Quantum entanglement sensors could test quantum gravity

Ask almost any physicist what the most frustrating problem is in modern-day physics, and they will likely say the discrepancy between general relativity and quantum mechanics. That discrepancy has been a thorn in the side of the physics community for decades.

While there has been some progress on potential theories that could rectify the two, there has been scant experimental evidence to support those theories. That is where Selim Shahriar from Northwestern University, Evanston, comes in. He plans to work on a concept called the Space-borne Ultra-Precise Measurement of the Equivalent Principle Signature of Quantum Gravity (SUPREME-GQ), which he hopes will help collect some accurate experimental data on the subject once and for all.

To put it bluntly, the experiment is complicated. At its heart, it uses a space-based platform carrying a quantum-entangled sensor and some precise positioning systems. But understanding why it is useful to test quantum gravity first requires some explanation. Let’s first look at one of the most famous tenets of General Relativity—the Equivalence Principle.

The Equivalence Principle states that gravity and acceleration are the same. It is at the core of General Relativity, which treats gravity as a curve in spacetime rather than a fundamental force. But plenty of quantum gravity theories predict a deviation from this equivalence on minute scales—where quantum mechanics starts to take over.

To describe that deviation, physicists use a term known as the Eötvös parameter. It explains how closely gravitational mass and inertial mass are related. In General Relativity, at least, they should be the same. However, as things get closer to the realm of quantum mechanics, some theories that claim to offer a theory of quantum gravity start to see a divergence between the two, which is represented as a non-zero value for the Eötvös parameter.

So far, this parameter’s value has been tested down to about 10^-15 by the MICROSCOPE experiment, which was specially designed to test this theory. The researchers leading that project published a report back in 2022, and it remains our most accurate measurement of the Eötvös parameter to this day.

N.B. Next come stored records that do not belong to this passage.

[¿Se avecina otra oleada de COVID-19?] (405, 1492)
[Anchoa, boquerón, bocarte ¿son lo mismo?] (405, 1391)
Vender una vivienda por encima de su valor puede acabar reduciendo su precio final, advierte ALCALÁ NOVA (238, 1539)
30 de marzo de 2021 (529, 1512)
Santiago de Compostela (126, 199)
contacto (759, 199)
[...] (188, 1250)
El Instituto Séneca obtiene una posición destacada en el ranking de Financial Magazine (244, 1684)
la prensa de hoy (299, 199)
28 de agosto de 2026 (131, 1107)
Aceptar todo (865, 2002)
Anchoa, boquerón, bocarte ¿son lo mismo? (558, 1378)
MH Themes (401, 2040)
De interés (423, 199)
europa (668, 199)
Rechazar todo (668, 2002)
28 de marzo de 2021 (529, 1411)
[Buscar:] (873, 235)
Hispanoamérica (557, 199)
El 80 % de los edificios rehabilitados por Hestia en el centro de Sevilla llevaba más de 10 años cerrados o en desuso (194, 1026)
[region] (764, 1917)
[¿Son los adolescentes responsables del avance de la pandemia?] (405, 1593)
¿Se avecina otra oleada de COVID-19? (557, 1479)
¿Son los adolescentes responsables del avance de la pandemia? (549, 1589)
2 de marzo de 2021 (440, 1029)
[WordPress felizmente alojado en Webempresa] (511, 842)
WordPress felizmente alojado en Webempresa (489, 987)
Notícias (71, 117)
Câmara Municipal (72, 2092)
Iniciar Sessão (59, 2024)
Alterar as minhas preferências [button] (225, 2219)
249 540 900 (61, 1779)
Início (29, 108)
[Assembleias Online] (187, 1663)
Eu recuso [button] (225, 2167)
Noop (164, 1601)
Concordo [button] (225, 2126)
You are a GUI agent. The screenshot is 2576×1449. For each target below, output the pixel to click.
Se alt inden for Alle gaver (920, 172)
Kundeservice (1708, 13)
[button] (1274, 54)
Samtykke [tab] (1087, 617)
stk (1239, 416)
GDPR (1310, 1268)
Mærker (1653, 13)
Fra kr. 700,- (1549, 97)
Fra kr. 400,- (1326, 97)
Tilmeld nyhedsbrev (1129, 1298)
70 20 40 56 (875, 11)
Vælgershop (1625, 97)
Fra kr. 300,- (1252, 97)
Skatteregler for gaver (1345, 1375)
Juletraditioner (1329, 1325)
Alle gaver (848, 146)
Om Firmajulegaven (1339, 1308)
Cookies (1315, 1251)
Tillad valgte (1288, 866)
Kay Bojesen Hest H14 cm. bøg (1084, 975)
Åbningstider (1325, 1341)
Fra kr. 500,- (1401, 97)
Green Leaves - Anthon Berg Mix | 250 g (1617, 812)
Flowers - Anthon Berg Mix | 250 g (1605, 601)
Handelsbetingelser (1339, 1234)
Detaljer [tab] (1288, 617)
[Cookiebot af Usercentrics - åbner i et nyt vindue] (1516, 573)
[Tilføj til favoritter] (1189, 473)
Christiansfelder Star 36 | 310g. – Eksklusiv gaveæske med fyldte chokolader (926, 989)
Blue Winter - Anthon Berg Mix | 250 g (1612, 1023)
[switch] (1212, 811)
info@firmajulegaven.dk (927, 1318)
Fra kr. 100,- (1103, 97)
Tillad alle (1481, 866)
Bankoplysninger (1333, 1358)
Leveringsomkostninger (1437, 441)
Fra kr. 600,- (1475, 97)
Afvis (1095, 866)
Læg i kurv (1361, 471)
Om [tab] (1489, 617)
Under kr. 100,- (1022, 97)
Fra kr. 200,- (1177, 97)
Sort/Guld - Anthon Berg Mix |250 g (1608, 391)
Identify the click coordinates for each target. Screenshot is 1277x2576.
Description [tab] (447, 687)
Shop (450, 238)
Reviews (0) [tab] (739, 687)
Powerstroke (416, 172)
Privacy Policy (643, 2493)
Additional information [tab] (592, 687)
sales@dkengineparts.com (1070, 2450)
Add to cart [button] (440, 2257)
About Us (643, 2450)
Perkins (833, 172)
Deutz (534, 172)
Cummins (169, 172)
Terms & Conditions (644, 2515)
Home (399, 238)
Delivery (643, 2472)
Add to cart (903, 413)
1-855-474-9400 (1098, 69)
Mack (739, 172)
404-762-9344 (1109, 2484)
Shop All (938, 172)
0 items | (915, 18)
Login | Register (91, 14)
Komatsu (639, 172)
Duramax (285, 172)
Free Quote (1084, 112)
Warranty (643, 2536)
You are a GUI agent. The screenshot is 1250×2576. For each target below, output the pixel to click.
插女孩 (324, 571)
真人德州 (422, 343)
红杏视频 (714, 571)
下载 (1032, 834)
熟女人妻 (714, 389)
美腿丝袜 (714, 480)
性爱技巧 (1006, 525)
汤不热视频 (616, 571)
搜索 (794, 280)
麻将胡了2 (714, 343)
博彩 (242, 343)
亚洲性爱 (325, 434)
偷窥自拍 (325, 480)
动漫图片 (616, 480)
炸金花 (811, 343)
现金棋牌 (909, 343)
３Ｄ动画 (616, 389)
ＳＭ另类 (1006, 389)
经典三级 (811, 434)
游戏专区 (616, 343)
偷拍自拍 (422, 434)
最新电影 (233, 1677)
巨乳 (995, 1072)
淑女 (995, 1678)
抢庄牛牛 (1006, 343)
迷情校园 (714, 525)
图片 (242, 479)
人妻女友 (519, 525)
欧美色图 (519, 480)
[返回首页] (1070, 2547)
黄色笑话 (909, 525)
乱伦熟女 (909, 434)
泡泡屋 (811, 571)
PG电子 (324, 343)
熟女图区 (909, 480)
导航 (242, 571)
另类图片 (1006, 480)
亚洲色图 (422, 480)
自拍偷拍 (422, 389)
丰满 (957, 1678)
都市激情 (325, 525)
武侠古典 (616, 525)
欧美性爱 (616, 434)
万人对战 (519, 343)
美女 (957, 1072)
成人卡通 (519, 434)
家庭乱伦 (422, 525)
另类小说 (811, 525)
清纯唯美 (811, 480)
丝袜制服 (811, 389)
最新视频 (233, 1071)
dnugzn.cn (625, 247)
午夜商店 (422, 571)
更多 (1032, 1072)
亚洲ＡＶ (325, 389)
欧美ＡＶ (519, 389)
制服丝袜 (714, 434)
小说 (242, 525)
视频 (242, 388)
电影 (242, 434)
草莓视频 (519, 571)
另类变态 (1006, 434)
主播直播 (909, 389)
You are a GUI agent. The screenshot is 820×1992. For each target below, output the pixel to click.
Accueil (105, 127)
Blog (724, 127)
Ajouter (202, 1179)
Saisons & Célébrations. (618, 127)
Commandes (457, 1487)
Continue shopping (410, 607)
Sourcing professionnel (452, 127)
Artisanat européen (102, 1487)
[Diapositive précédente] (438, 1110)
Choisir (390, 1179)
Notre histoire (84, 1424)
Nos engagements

However, MICROSCOPE used traditional accelerometers, which—while they provided an estimate of more than 100 times what could be obtained on Earth—were not accurate enough to measure down to the 10^-18 level, where theories such as string theory predict there might be a deviation in the parameter.

Enter Dr. Shahriar and his team. Their goal is to develop a space-based platform that uses atom interferometers to constrain the parameter value down to 10^-20, at which point it could potentially prove or disprove some theories of quantum gravity. But to get there, they need to do a lot of groundwork first.

One step in the process is to understand how quantum entanglement could be utilized in these atom interferometers (AIs). AIs work by using atoms’ dual nature (which has a similar wave/particle duality to light) and splitting a beam of atoms onto separate paths using lasers. In the case of Dr. Shahriar’s experiment, these would be rubidium atoms. After they are split, if they are not observed, they enter into a state equivalent to the famous Schrödinger’s cat experiment of quantum mechanics.

However, creating such a quantum mechanical state has never been done before, which is the next step in Dr. Shahriar’s development work. His team has developed the “generalized echo squeezing protocol,” which theoretically allows them to maintain the quantum entangled state for long periods. Doing so would allow for precise measurements of discrepancies between the two states when they are eventually recombined, and those discrepancies could lead to a highly accurate measure of the Eötvös parameter.

The underlying technology, which the team called a “Schrödinger’s Cat Atom Interferometer” (SCAI) in a recent press release, could also be used for applications back on Earth. If possible, using their theoretical implementation, these sensors would be thousands of times more accurate than typical accelerometers or gyroscopes, which are already used in various applications like guidance and navigation systems and automotive.

There is still much work to be done, even to prove that the theoretical implementation of this technology is possible in the real world. Once people start operating with quantum uncertainties, things tend to get tricky, not just for theoretical cats. But, if Dr. Shahriar and his team do make a functional space-borne SCAI, we will finally be a few steps closer to truly reconciling one of the biggest problems in modern physics.